### SOURCE EXTRACT
Nick Gusman's Smart Songwriting Is Bringing New Fans to Roots Music

The St. Louis musician is both prolific and talented

Mar 22, 2024 at 12:09 pm
Inspired by Bob Dylan, Nick Gusman found his way on a path that led to Hank Williams and other alt-country heroes.
Inspired by Bob Dylan, Nick Gusman found his way on a path that led to Hank Williams and other alt-country heroes. RYAN STANLEY

When Nick Gusman answers the door of his Tower Grove South bungalow, he's wearing a T-shirt from a writers' week festival for high school students that I booked him for back in 2019. Performing on stage in the high school auditorium, Gusman had been in solo acoustic-and-harmonica folkie mode, playing and singing songs from his then-new debut album, Dear Hard Times. Despite playing for an audience of teenagers who had never willingly listened to folk music much less had ever heard of Nick Gusman, the troubadour nonetheless won the kids over, one of whom later told me that he "didn't think he liked that kind of music" but that he loved the songs and sounds coming out of Gusman that day. It's an effect that Gusman frequently invokes.

Gusman wore the writers' week shirt because he knew I was coming over. He's that kind of guy. He also offers me a bottle of Stella Artois seconds after I walk in. "Let's drink 'em all!" he says, breaking into a new six-pack. (We do.) He's in a celebratory mood: It's the day before his 39th birthday. In a few hours, he's going to play a duo set with fellow country singer-songwriter Nick Lowery at the Hi-Hat, and he's preparing to release two new albums of original material, one with his Americana-rock band Nick Gusman & the Coyotes and another of his own folkier material as a solo artist, plus a songbook. But we'll get to all of that.

### REQUIREMENT 1
Reproduce word for word the stretch of the Nick Gusman profile from "When Nick Gusman" through "Gusman frequently invokes.".
The Nick Gusman profile and the records come from unrelated sources.

### RECORDS SHOWN
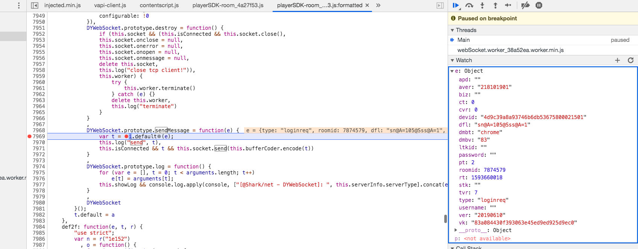Image resolution: width=638 pixels, height=249 pixels.
Task: Click the Step into function icon
Action: [x=482, y=5]
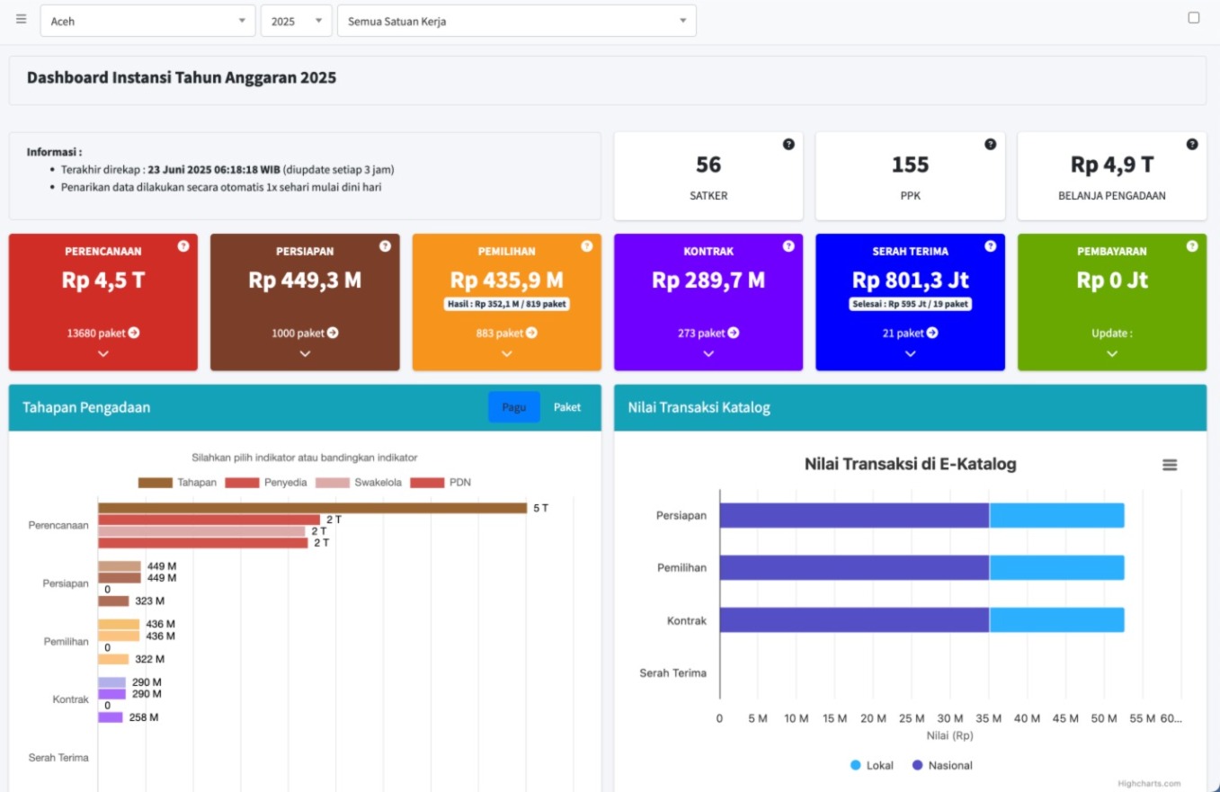Screen dimensions: 1220x792
Task: Expand the PEMILIHAN card chevron
Action: [x=507, y=353]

### REQUIREMENT 2
Write out every one of the records verbatim, leaving out the pictures.

### CORRECT OUTPUT 1
When Nick Gusman answers the door of his Tower Grove South bungalow, he's wearing a T-shirt from a writers' week festival for high school students that I booked him for back in 2019. Performing on stage in the high school auditorium, Gusman had been in solo acoustic-and-harmonica folkie mode, playing and singing songs from his then-new debut album, Dear Hard Times. Despite playing for an audience of teenagers who had never willingly listened to folk music much less had ever heard of Nick Gusman, the troubadour nonetheless won the kids over, one of whom later told me that he "didn't think he liked that kind of music" but that he loved the songs and sounds coming out of Gusman that day. It's an effect that Gusman frequently invokes.

### CORRECT OUTPUT 2
Image resolution: width=638 pixels, height=249 pixels.
Task: Click the Step into function icon
Action: [x=482, y=5]
Screen dimensions: 1220x792
Task: Expand the PEMILIHAN card chevron
Action: [x=507, y=353]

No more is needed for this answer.